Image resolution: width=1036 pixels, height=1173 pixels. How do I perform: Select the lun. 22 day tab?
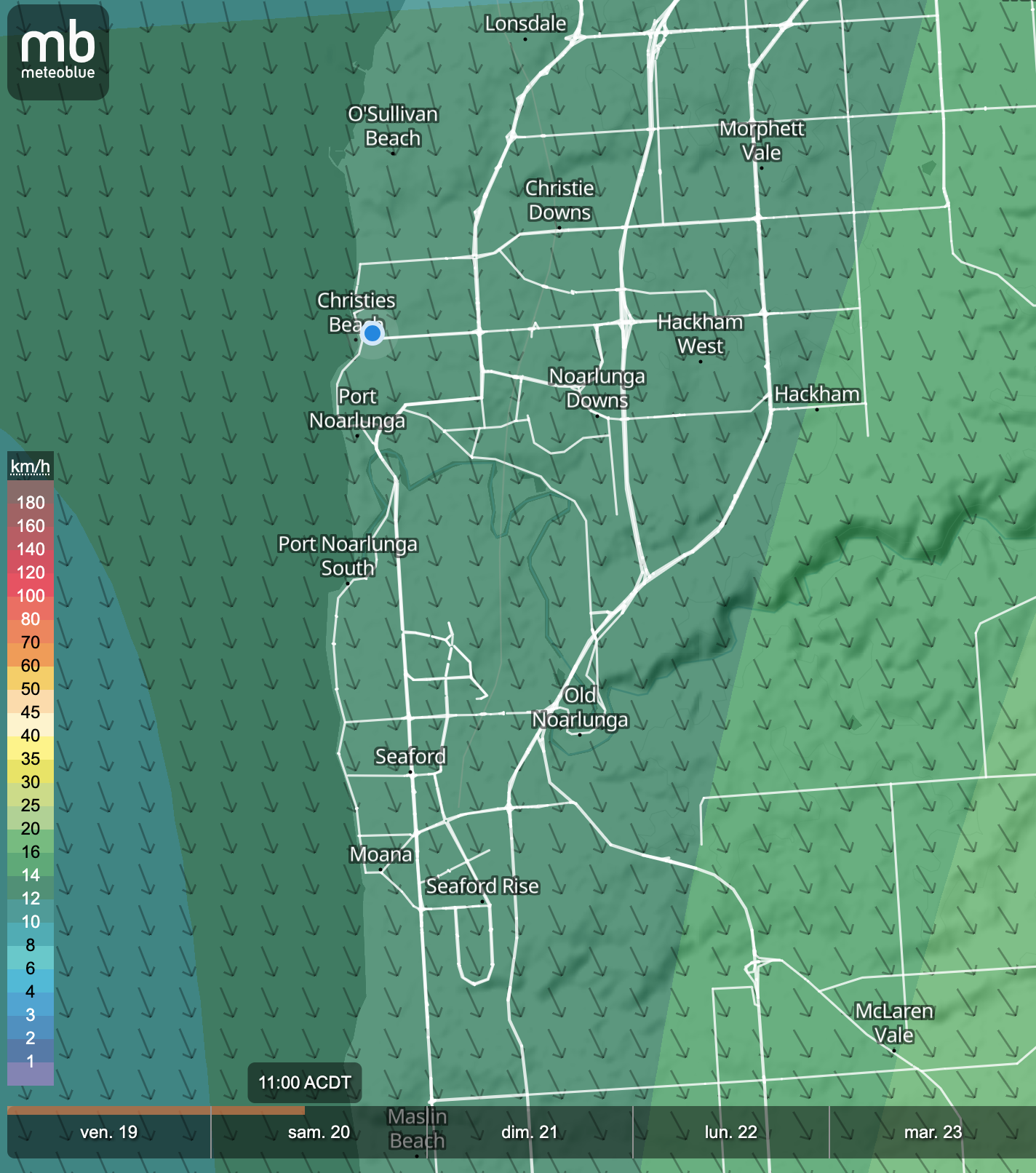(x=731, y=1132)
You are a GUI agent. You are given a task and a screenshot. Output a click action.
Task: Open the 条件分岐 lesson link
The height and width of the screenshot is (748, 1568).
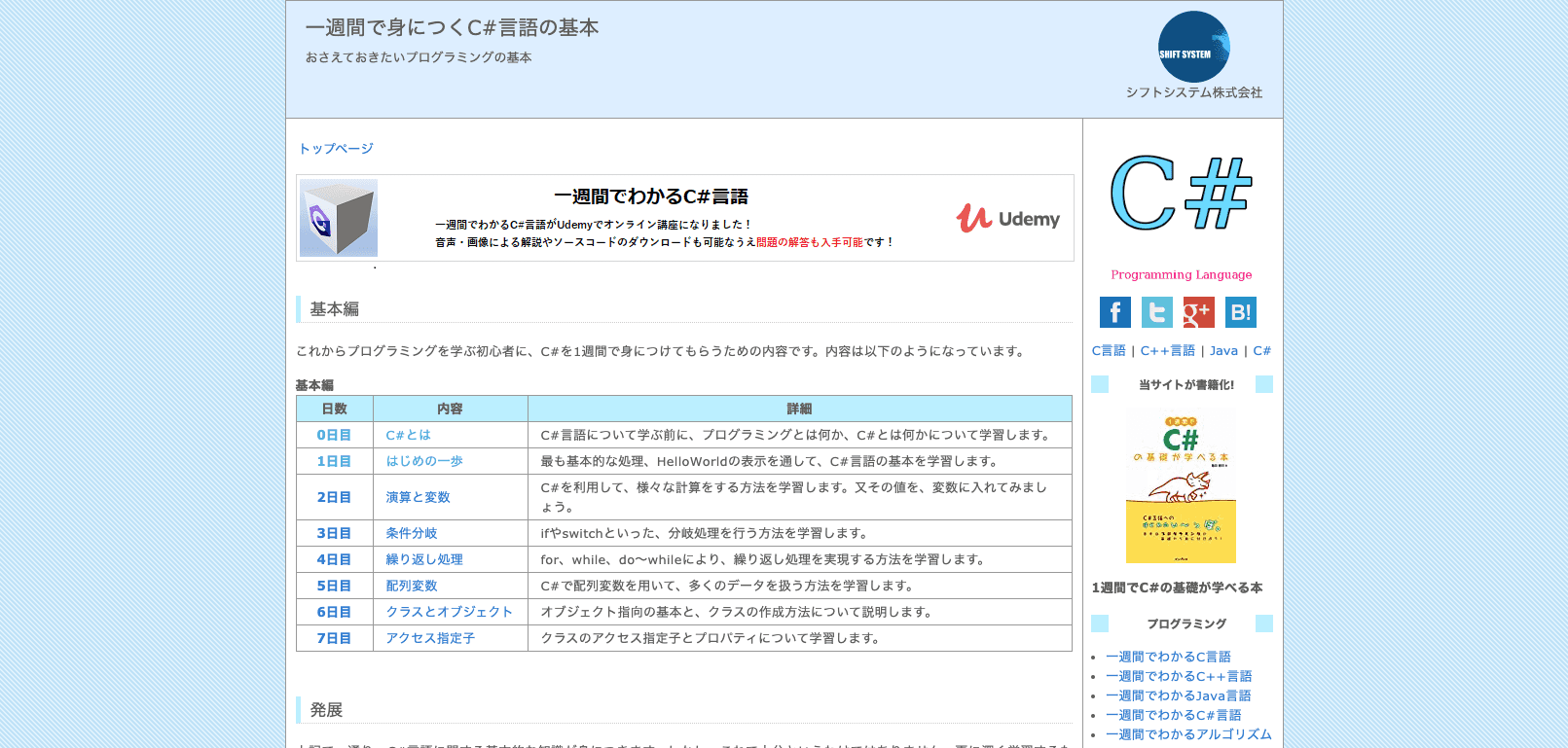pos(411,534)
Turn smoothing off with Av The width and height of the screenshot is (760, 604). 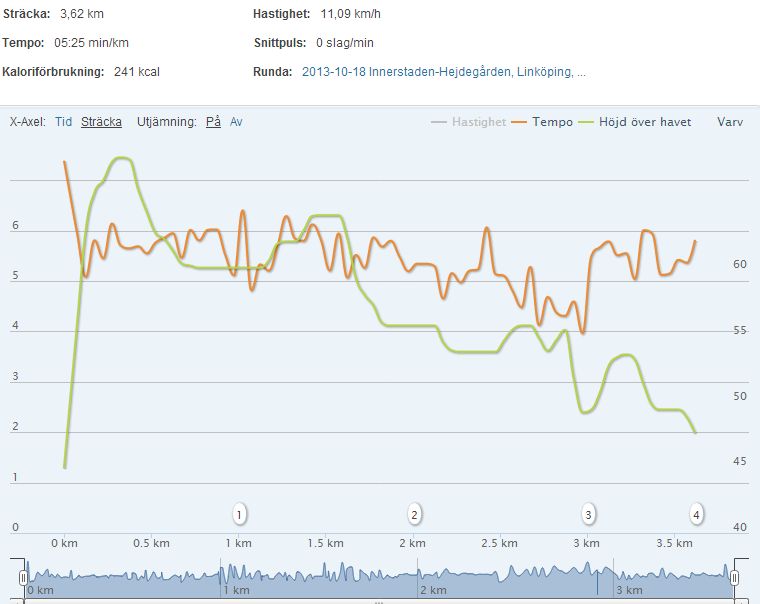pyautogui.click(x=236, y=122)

▬▬▬▬▬▬

**WRITTEN TASK:** Reproduce the material word for word from its first line through the line containing "pos(411,534)", and leave the pictures out.

**RESULT FOR THIS EXERCISE:**
Image resolution: width=1036 pixels, height=1173 pixels. How do I perform: Select the lun. 22 day tab?
(x=731, y=1132)
You are a GUI agent. You are given a task and a screenshot. Output a click action.
Task: Open the 条件分岐 lesson link
The height and width of the screenshot is (748, 1568).
pos(411,534)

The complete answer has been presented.